You are evidently proposing rewrites of the Carleman matrix algorithm, which most of the references cited here hew to. An ambitious project. The Scroeder equation solves the project for somebody more advanced than the novice coming to this specific article here, as discussed above. Further technicalities would only obscure the picture here---but you could test-drive your proposals on superfunction which needs your, and anyone's really!, help. Are you sure you contacted the author User:Drschawrz of these sections? Cuzkatzimhut (talk) 10:44, 14 May 2014 (UTC)[reply]

It's been a week and nobody has provided any reason to think that the section on fractional iteration can be validated through being published. Ironically I don't disagree with the results, I just think they should be published first. Daniel Geisler (talk) 11:22, 21 May 2014 (UTC)[reply]

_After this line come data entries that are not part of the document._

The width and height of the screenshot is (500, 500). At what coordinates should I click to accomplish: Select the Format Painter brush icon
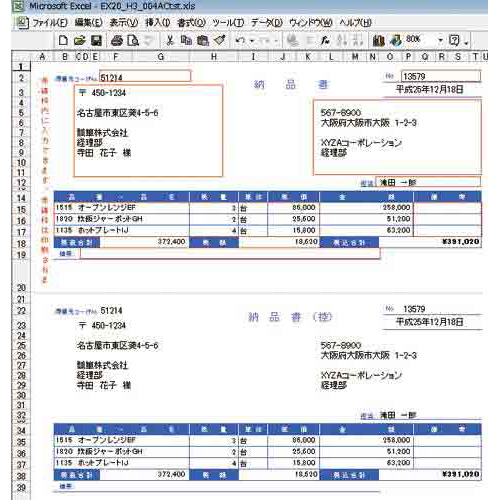coord(219,40)
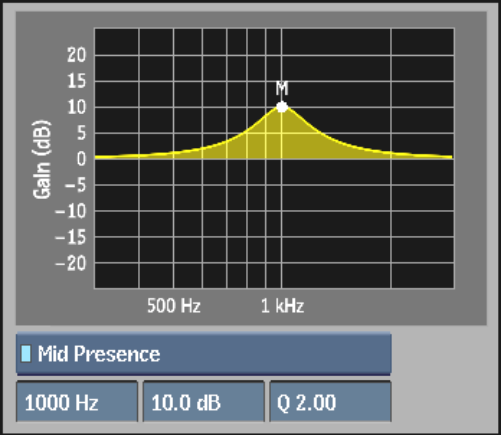Click the 1000 Hz frequency field
The image size is (501, 435).
pos(77,402)
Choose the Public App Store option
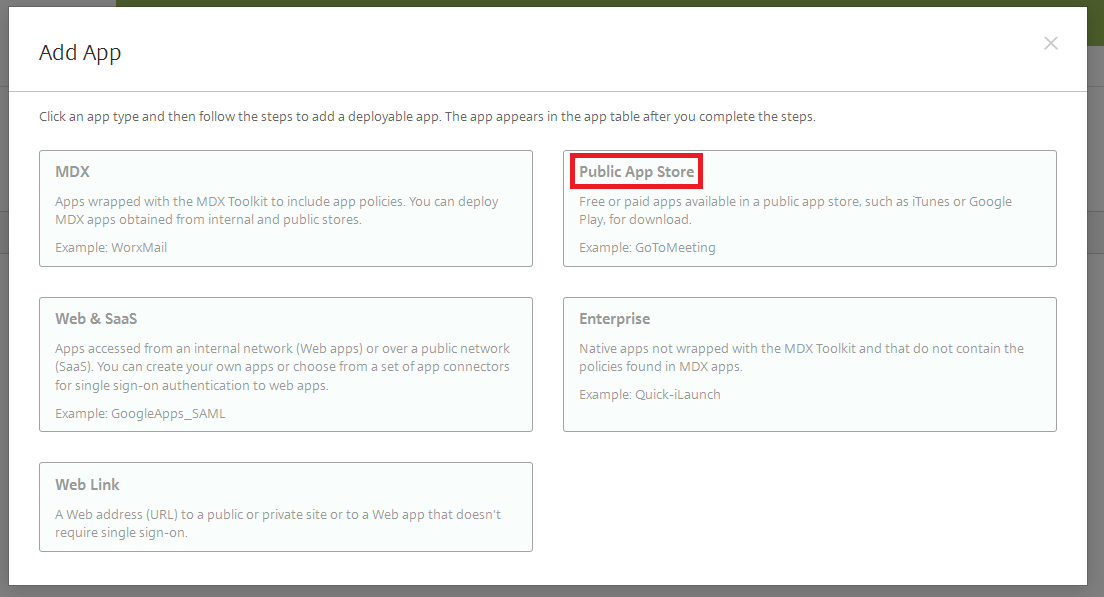This screenshot has width=1104, height=597. click(x=636, y=171)
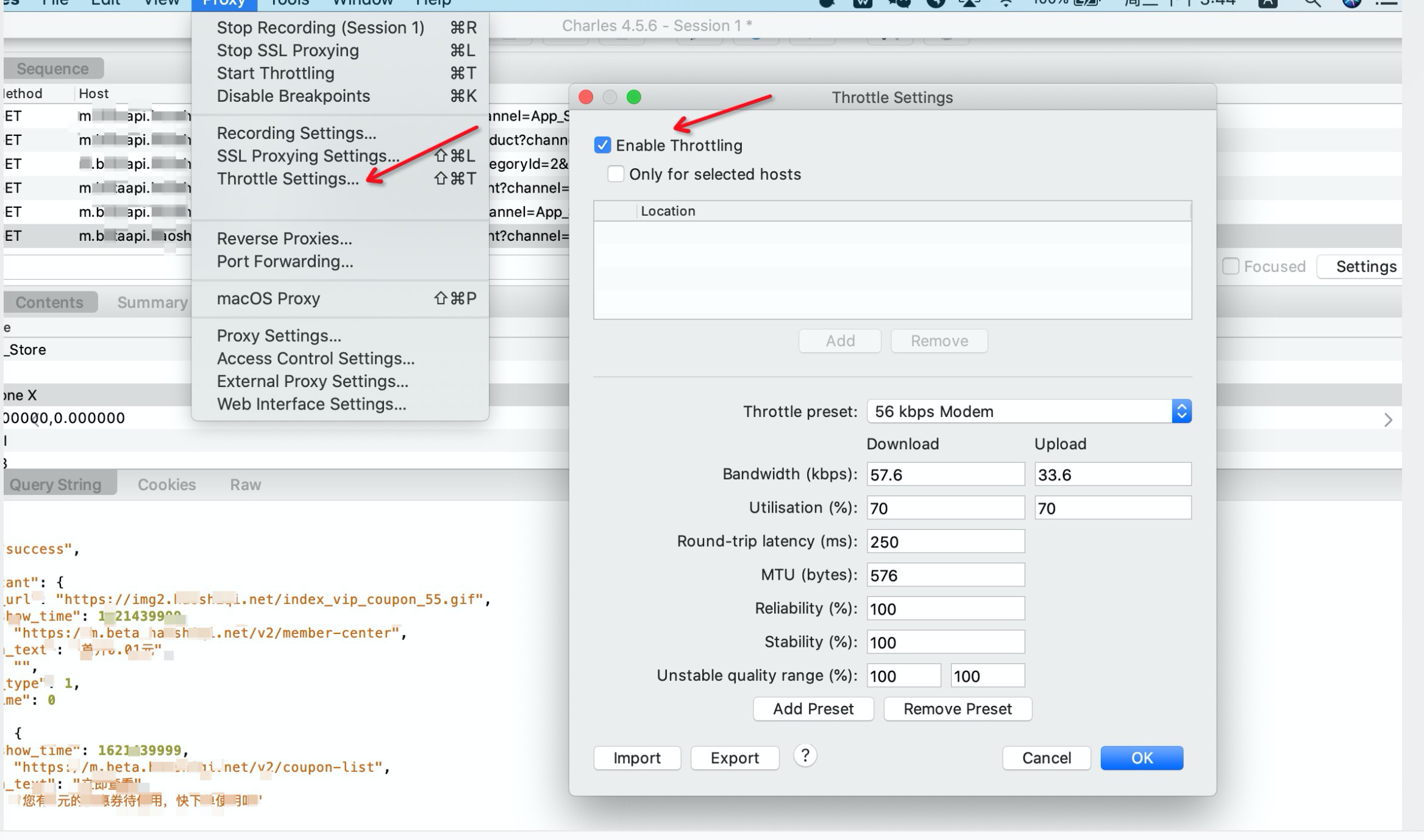1424x840 pixels.
Task: Click the Export button
Action: (x=734, y=758)
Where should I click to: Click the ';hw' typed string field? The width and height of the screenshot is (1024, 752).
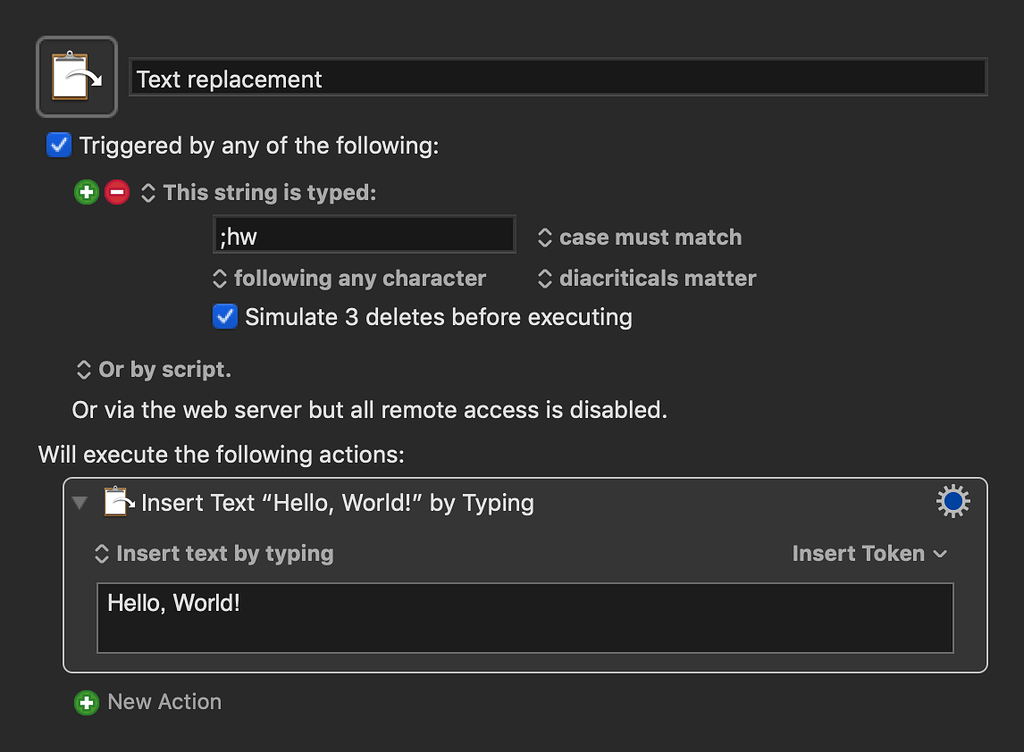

? What exactly is your point? You are proposing to delete section 6 until somebody finds a remote refereed attribution for the elementary examples? As I indicated, this would be detrimental to the article, but not a tragedy, as they are misleading in suggesting to the reader how professionals in the field actually solve such equations in practice. To me, the examples appear obvious--the first naive thing that crosses one's mind--albeit off the mark. Starting from Babbage and continuing with Schroeder, both in the 19th century, conjugacy is the answer. Check it out on the iteration orbit of, e.g. sin(x) as contrasted to the actual answer, e.g. in [the roots of sine]. However, at the end of the day, I see no actual harm in these examples. Cuzkatzimhut (talk) 12:59, 21 May 2014 (UTC)[reply]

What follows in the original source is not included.